Provided data section start

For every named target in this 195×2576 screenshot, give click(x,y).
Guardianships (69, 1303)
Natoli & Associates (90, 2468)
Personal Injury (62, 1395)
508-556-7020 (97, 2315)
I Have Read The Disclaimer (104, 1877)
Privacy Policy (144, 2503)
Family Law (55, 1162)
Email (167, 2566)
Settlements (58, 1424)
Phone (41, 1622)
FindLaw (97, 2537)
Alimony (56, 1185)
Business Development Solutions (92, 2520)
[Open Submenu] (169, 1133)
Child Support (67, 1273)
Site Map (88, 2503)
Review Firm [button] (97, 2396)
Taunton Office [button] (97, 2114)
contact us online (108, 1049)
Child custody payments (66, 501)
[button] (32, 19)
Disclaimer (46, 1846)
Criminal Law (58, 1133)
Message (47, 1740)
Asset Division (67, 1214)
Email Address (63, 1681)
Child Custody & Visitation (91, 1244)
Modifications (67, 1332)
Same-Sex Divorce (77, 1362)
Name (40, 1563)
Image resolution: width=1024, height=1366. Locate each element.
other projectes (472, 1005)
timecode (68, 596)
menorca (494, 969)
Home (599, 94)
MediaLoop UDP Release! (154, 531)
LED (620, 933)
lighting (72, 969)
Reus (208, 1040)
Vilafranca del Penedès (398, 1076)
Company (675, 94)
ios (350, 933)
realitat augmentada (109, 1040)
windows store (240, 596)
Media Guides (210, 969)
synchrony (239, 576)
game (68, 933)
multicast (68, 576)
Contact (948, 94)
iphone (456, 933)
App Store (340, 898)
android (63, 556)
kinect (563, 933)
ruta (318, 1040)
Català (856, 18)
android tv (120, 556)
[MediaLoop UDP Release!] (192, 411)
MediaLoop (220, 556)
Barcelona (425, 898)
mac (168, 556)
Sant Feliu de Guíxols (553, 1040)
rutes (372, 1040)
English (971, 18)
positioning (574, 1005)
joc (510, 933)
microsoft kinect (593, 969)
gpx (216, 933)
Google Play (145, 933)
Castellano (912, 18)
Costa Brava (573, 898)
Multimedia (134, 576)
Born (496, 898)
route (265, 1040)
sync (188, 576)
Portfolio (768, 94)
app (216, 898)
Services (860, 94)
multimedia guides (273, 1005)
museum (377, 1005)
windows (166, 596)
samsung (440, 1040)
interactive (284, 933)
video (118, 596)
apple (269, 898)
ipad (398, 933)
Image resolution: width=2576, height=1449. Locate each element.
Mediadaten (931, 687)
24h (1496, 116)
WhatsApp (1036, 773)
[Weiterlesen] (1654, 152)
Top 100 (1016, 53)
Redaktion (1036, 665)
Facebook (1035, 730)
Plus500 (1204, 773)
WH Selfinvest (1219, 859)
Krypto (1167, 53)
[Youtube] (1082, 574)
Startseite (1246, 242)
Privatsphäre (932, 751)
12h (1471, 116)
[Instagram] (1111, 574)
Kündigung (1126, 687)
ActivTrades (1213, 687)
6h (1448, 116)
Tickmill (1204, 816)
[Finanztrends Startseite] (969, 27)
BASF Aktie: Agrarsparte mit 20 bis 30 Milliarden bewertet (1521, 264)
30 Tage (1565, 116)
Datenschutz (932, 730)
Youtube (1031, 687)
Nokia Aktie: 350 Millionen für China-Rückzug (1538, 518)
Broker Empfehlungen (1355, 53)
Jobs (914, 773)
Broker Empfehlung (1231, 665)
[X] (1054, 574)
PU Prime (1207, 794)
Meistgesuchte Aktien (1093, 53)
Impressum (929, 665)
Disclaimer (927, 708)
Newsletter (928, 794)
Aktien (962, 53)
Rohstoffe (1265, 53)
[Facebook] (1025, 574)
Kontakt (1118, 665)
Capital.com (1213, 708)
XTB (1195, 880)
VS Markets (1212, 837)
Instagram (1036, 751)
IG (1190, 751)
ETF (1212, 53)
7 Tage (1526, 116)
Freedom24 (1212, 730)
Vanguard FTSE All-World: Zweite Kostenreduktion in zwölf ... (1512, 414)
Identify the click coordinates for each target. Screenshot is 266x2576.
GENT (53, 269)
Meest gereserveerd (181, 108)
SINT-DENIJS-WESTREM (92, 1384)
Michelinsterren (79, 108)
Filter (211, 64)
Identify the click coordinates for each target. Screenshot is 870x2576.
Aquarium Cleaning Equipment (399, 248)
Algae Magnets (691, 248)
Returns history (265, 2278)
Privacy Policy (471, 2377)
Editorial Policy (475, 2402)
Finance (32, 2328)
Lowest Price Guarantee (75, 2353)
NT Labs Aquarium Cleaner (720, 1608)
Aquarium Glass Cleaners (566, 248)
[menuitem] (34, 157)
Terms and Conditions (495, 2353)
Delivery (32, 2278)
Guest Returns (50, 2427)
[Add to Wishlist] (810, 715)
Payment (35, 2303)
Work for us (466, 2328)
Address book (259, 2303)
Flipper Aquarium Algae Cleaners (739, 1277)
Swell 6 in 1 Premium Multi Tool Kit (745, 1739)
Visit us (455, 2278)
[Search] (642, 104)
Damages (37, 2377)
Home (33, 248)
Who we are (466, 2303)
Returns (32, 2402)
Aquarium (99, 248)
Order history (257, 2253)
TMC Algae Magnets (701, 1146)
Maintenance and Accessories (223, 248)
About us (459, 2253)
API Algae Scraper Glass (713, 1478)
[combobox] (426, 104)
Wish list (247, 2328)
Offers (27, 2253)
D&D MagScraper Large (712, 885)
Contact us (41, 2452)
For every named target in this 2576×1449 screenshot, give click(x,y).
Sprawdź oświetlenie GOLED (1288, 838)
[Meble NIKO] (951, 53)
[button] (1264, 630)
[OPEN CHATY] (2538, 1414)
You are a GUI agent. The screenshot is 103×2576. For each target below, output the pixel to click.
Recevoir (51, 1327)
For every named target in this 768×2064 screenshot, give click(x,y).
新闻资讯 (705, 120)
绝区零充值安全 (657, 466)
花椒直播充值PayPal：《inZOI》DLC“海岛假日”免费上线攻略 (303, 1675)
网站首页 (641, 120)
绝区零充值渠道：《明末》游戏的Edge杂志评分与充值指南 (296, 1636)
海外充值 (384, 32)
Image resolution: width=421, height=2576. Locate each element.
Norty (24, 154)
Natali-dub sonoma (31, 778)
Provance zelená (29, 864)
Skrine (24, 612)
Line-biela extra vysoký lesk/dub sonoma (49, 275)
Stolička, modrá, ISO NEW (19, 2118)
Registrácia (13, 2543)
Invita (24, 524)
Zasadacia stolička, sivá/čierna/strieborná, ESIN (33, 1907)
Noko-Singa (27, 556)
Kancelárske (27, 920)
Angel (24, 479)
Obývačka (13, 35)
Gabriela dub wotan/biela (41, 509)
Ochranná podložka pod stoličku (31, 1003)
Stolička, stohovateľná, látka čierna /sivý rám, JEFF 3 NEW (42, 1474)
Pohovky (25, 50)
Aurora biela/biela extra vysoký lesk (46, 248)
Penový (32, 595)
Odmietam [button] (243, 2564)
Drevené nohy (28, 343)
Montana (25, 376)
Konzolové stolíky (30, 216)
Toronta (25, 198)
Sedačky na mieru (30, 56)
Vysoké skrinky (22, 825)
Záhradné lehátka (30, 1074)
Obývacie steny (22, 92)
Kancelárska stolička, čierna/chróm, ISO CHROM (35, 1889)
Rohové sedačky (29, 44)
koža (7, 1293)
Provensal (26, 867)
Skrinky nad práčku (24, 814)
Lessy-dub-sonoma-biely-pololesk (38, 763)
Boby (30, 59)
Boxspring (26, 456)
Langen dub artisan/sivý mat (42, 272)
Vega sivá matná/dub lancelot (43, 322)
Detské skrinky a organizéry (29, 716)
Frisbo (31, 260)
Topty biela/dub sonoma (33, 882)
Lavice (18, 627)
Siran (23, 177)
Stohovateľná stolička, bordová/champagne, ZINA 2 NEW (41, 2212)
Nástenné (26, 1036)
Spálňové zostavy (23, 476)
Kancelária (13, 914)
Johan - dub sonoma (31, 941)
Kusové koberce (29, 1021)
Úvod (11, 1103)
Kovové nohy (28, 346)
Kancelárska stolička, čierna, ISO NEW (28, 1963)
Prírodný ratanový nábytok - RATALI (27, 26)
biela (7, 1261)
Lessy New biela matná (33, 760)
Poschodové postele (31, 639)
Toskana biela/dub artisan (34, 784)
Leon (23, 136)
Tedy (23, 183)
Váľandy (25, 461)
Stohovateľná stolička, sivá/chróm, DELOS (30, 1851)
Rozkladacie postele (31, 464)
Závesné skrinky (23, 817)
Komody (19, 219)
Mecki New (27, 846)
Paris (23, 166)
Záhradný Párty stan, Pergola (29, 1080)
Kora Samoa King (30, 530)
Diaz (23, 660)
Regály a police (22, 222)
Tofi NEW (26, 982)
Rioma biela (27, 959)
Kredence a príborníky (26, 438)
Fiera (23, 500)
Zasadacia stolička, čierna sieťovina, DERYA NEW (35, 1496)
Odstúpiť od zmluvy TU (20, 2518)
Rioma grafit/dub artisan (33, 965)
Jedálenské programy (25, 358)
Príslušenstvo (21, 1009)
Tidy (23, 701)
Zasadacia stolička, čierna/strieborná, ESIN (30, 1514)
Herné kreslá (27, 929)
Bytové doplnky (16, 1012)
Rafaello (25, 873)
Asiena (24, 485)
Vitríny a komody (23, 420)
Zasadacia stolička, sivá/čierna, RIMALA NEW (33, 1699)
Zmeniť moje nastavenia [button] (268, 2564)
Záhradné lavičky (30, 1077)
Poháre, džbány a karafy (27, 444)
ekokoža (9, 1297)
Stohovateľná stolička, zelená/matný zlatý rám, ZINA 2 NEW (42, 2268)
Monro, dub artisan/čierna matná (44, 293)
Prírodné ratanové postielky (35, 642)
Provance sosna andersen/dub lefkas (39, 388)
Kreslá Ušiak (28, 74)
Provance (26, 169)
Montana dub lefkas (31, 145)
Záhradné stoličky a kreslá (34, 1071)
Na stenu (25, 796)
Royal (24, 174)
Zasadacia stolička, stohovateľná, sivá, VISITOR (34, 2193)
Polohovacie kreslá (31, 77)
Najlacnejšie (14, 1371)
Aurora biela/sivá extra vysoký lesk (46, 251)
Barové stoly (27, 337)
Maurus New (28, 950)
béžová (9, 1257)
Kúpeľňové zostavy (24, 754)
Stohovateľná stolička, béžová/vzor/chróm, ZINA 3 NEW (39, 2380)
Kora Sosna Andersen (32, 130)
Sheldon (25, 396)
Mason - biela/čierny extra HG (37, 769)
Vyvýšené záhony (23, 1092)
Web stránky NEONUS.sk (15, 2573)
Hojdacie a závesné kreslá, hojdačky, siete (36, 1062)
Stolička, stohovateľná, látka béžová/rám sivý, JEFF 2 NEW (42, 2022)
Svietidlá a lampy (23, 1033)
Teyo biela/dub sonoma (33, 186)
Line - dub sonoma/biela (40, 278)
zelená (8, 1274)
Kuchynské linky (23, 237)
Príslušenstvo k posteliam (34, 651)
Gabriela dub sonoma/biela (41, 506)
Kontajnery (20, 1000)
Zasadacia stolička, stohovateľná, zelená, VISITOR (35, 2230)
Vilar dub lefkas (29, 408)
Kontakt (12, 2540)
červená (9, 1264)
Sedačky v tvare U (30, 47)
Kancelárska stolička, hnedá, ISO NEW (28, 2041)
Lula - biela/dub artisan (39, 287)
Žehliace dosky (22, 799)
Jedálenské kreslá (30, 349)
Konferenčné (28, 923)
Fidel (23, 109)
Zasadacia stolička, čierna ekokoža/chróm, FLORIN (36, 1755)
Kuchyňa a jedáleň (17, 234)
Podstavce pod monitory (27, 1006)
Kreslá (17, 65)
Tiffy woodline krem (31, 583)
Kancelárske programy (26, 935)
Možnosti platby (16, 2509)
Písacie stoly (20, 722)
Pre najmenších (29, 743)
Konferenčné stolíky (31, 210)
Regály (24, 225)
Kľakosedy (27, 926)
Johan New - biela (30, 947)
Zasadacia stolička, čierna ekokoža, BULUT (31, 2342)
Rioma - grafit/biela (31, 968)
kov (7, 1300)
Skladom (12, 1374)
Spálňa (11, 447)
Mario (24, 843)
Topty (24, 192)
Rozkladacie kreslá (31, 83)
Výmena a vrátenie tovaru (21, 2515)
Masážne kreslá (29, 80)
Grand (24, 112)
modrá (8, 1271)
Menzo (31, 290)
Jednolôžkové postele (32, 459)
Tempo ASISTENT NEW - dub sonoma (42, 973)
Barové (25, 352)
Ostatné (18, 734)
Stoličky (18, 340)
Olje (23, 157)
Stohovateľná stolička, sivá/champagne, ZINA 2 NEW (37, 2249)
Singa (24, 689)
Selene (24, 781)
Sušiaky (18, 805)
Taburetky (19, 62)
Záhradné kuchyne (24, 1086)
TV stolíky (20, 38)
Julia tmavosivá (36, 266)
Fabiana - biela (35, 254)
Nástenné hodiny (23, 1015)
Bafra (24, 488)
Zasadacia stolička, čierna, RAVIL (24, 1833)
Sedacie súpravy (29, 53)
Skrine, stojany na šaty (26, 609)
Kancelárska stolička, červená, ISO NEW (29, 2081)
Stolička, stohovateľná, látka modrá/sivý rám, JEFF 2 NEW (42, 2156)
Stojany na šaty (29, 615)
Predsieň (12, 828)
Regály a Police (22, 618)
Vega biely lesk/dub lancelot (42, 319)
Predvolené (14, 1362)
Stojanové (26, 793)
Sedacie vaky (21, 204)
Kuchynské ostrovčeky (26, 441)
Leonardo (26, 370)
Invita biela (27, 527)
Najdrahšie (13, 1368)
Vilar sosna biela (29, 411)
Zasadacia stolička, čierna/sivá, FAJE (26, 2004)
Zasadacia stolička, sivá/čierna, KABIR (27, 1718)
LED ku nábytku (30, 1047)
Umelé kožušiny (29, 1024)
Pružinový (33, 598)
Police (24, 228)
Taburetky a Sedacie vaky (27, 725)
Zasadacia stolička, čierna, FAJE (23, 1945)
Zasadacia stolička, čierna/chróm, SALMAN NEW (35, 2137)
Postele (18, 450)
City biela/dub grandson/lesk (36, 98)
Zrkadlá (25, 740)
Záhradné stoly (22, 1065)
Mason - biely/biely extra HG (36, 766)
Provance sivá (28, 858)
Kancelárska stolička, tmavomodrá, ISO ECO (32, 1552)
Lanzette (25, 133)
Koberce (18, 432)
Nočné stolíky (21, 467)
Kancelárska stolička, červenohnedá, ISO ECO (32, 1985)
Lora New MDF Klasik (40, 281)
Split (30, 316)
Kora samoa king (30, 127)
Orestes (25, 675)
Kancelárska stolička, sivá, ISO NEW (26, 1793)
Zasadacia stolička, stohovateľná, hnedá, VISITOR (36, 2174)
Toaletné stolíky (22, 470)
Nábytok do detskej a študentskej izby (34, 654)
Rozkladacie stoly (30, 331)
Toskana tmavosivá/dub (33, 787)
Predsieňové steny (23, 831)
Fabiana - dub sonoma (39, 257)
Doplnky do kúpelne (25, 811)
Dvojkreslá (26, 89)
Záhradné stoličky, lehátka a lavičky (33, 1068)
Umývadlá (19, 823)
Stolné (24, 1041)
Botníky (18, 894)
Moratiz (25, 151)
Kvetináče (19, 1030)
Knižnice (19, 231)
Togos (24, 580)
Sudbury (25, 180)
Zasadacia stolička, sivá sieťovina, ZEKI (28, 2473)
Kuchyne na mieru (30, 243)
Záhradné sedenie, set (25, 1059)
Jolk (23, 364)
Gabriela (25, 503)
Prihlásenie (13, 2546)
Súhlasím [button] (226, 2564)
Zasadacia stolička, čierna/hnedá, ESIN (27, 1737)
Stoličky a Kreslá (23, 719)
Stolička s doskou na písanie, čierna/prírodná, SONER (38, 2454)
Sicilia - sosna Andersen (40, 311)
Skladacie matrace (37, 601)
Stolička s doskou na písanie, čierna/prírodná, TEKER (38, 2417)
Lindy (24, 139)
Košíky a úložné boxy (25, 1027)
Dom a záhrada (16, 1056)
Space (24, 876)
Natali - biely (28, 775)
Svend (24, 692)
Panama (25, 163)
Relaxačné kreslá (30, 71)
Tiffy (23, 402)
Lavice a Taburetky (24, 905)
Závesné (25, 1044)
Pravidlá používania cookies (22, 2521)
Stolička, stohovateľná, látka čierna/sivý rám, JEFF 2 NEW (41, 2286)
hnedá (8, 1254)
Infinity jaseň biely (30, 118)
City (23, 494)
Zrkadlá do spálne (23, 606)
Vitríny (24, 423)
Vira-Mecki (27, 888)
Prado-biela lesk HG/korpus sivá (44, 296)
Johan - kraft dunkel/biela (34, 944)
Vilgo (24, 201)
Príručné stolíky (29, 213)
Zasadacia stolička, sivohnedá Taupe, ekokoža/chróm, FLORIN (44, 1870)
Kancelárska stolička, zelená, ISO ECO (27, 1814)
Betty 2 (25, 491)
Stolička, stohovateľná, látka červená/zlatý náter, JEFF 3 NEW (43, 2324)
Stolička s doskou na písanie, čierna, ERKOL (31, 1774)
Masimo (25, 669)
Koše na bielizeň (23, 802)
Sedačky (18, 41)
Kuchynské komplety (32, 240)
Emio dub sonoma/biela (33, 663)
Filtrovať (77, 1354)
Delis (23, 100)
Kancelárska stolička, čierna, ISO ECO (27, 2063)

Provided data section end

**Exercise description**.
Beginning at the first line of the records, retype exactly every line up to and including the one with "Media Guides (210, 969)".

**Task response**.
For every named target in this 195×2576 screenshot, give click(x,y).
Guardianships (69, 1303)
Natoli & Associates (90, 2468)
Personal Injury (62, 1395)
508-556-7020 (97, 2315)
I Have Read The Disclaimer (104, 1877)
Privacy Policy (144, 2503)
Family Law (55, 1162)
Email (167, 2566)
Settlements (58, 1424)
Phone (41, 1622)
FindLaw (97, 2537)
Alimony (56, 1185)
Business Development Solutions (92, 2520)
[Open Submenu] (169, 1133)
Child Support (67, 1273)
Site Map (88, 2503)
Review Firm [button] (97, 2396)
Taunton Office [button] (97, 2114)
contact us online (108, 1049)
Child custody payments (66, 501)
[button] (32, 19)
Disclaimer (46, 1846)
Criminal Law (58, 1133)
Message (47, 1740)
Asset Division (67, 1214)
Email Address (63, 1681)
Child Custody & Visitation (91, 1244)
Modifications (67, 1332)
Same-Sex Divorce (77, 1362)
Name (40, 1563)
Image resolution: width=1024, height=1366. Locate each element.
other projectes (472, 1005)
timecode (68, 596)
menorca (494, 969)
Home (599, 94)
MediaLoop UDP Release! (154, 531)
LED (620, 933)
lighting (72, 969)
Reus (208, 1040)
Vilafranca del Penedès (398, 1076)
Company (675, 94)
ios (350, 933)
realitat augmentada (109, 1040)
windows store (240, 596)
Media Guides (210, 969)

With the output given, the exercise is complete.